** Opening Text passage block **
It’s Illegal in Most of the World. In America, New Parents Are Embracing It—for Better or Worse.

Amy Yin always envisioned having at least two daughters. She spent her 20s working as an engineer and founding a startup in San Francisco. When she wasn’t working, vacationing with friends, and spoiling her cats, Amy dedicated herself to helping other women take charge and launch high-powered careers. Now 32, she’s bringing that same energy to her family planning. She has frozen her eggs and, when she’s ready, will undergo IVF so that she can select the sex of her future children. “I think I’ll raise really powerful women who are going to be rock-star leaders,” Amy told me, without hesitation.

In vitro fertilization is invasive, grueling, and expensive. One round costs an average of $20,000. Only 15 states require that insurance plans offer any kind of coverage for it—and even then, the coverage is usually minimal. The treatment is often a last resort for those who are eager to be parents but who face one roadblock or another when it comes to conceiving; some couples are struggling with fertility issues, some couples are the same sex, and some people are single and making a go of it on their own.

Having a baby via IVF first requires creating an embryo in a Petri dish. Embryonic testing can reveal secrets like genetic disorders. That allows it to serve as a screening tool for parents who carry genes for rare diseases. Such testing also lets parents know the sex of their prospective children. It essentially allows patients to pick whether they will have a male or female baby. Sex selection was once controversial in the U.S. and is banned in almost every other country. Many Americans unaware of the process still assume that it’s that way. In reality, it has now become a standard part of IVF here. For some, the option to sex select is a perk of an otherwise exacting process. For others, it’s the whole point of doing IVF in the first place.
** Closing Text passage block **
— Exercise instructions —
Continue the article on sex selection through IVF in America, picking up right after its last paragraph. The data after this text is not needed for this work.
** Opening Data section block **
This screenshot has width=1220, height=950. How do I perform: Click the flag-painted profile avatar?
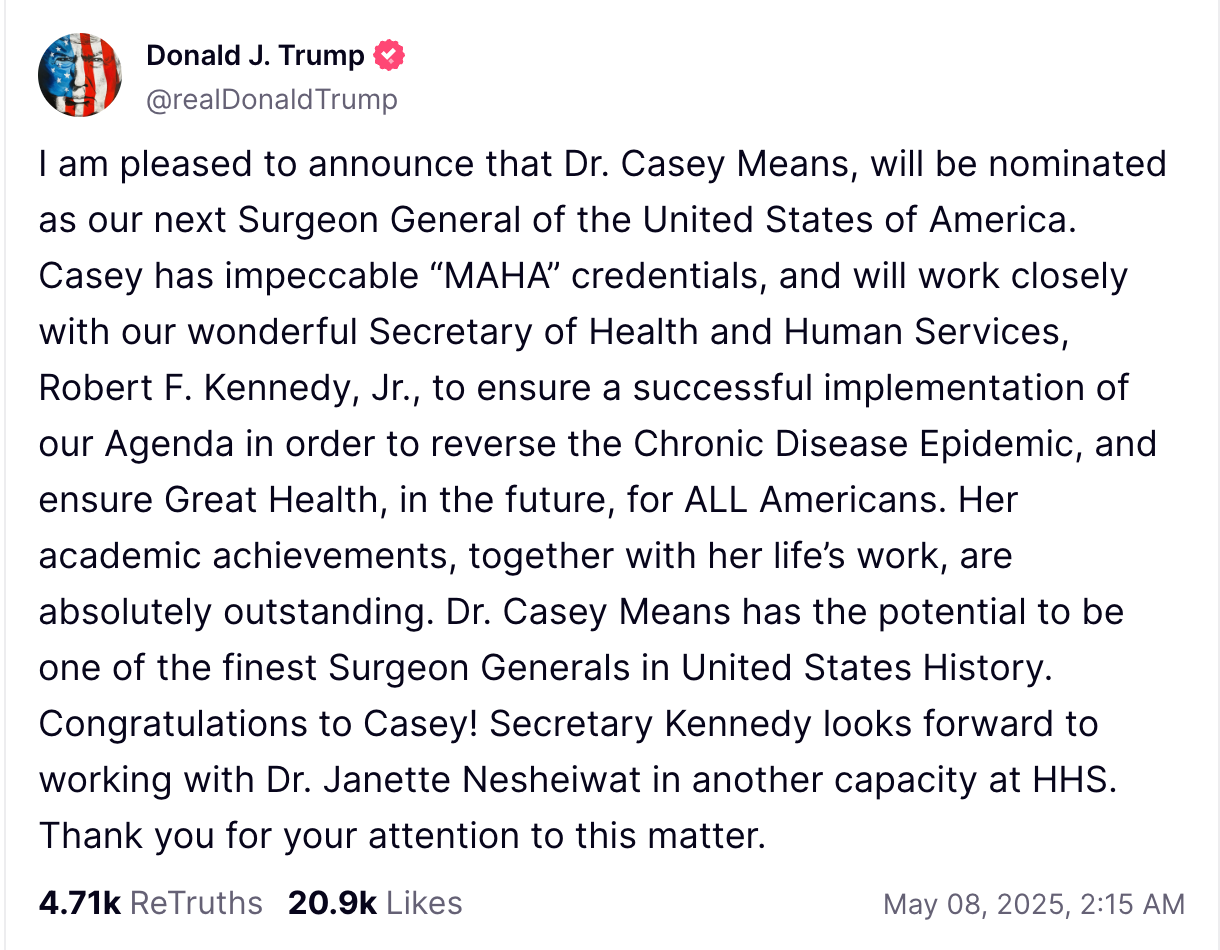point(80,75)
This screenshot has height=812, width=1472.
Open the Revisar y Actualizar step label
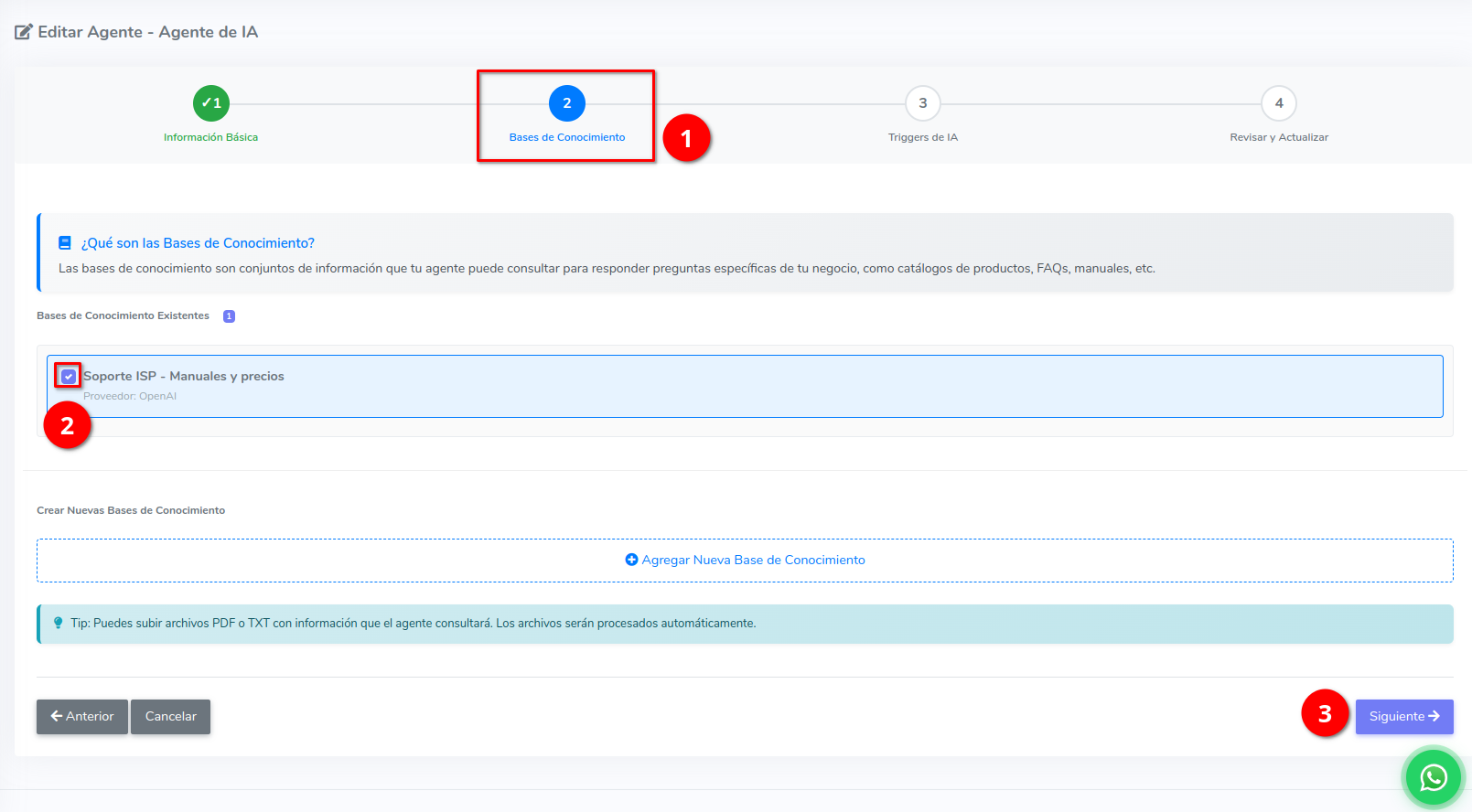1278,137
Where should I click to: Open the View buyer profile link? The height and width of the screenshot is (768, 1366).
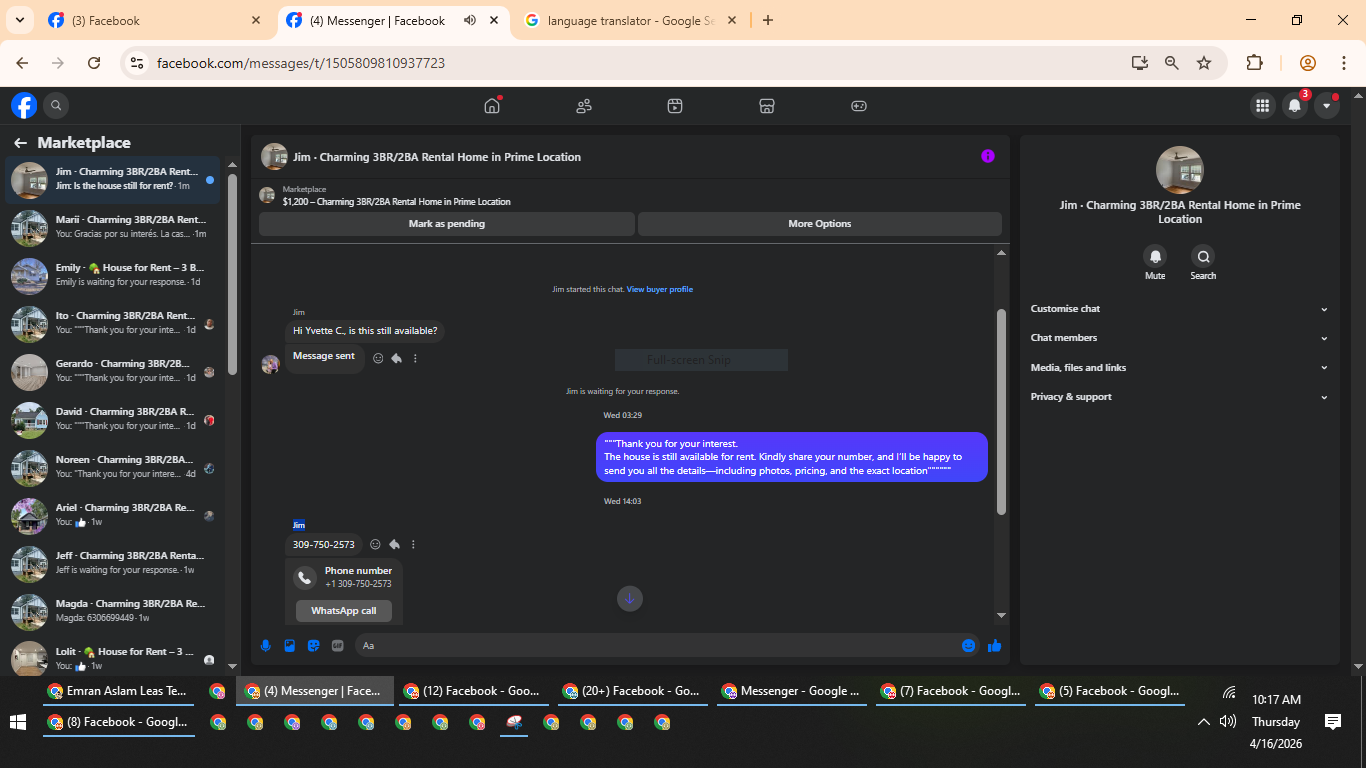[x=660, y=289]
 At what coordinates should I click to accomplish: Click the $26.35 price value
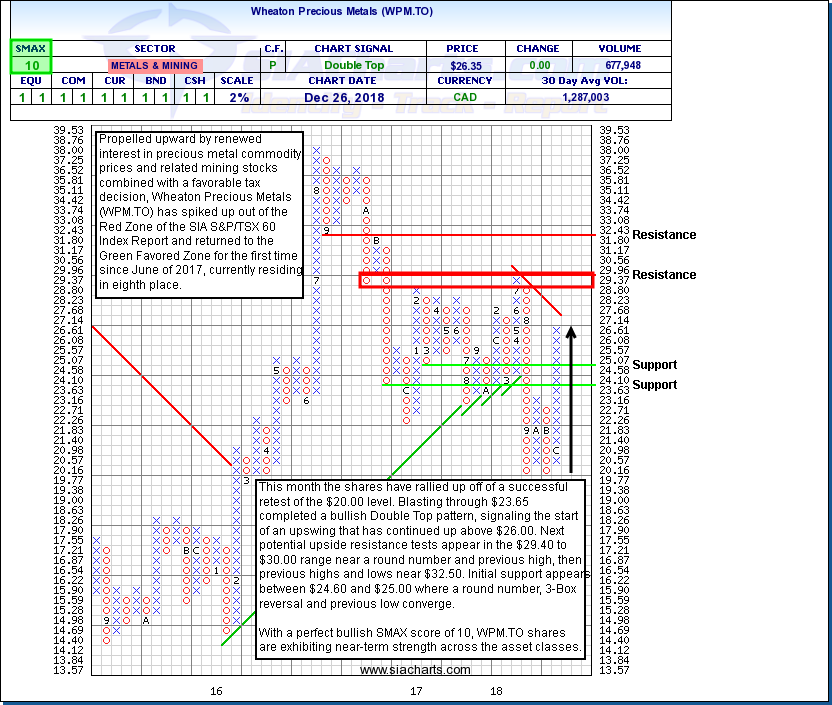464,65
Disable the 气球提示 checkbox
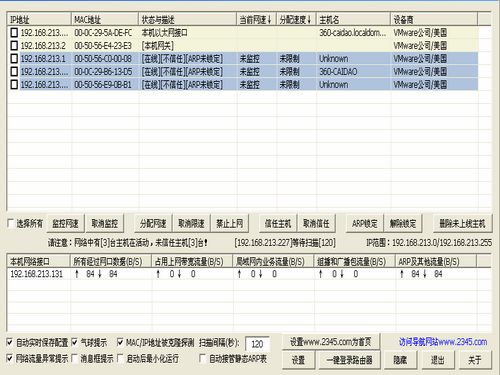 click(75, 342)
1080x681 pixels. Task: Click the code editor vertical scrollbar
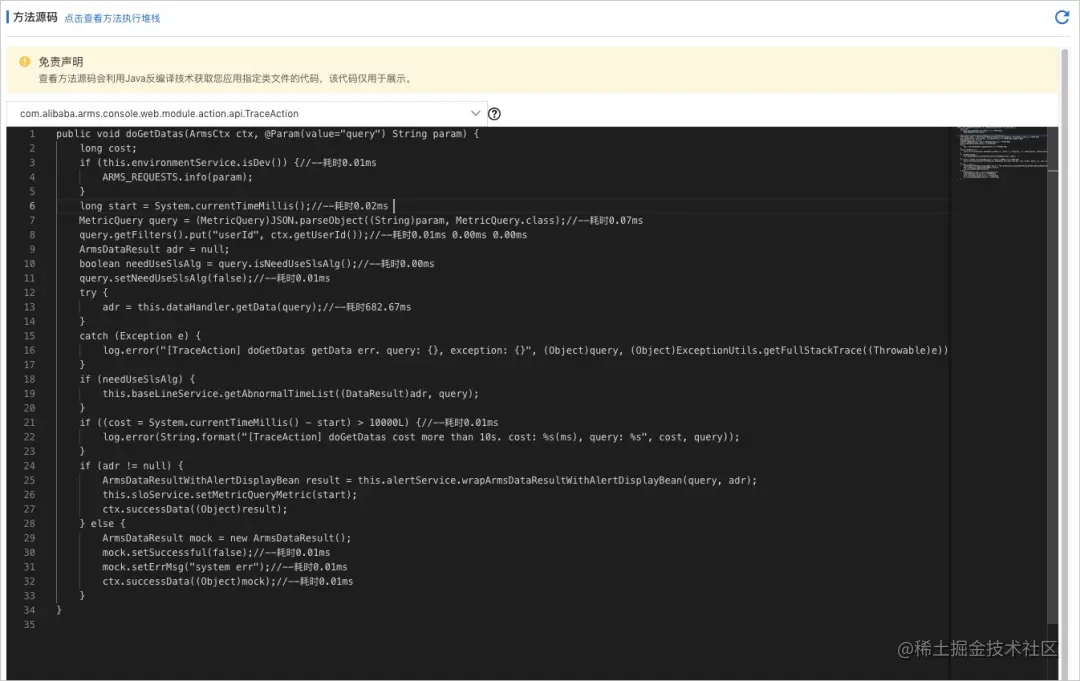coord(1052,375)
** Closing Data section block **
— Exercise response —
Over the past two decades, enterprising clinics have attracted thousands of fertile customers like Amy, who are so invested in selecting their kid’s sex that they’re willing to undergo weeks of shots, submit to surgery, and risk rare but life-altering complications. Jeffrey Steinberg, the founder of the Fertility Institutes in Los Angeles, figures that elective IVF for sex selection rakes in an estimated $500 million annually for clinics. (He puts it at about 5 percent of the $8 billion market.) But its growth potential is unlimited, Steinberg told me: “The market is the size of the human race.”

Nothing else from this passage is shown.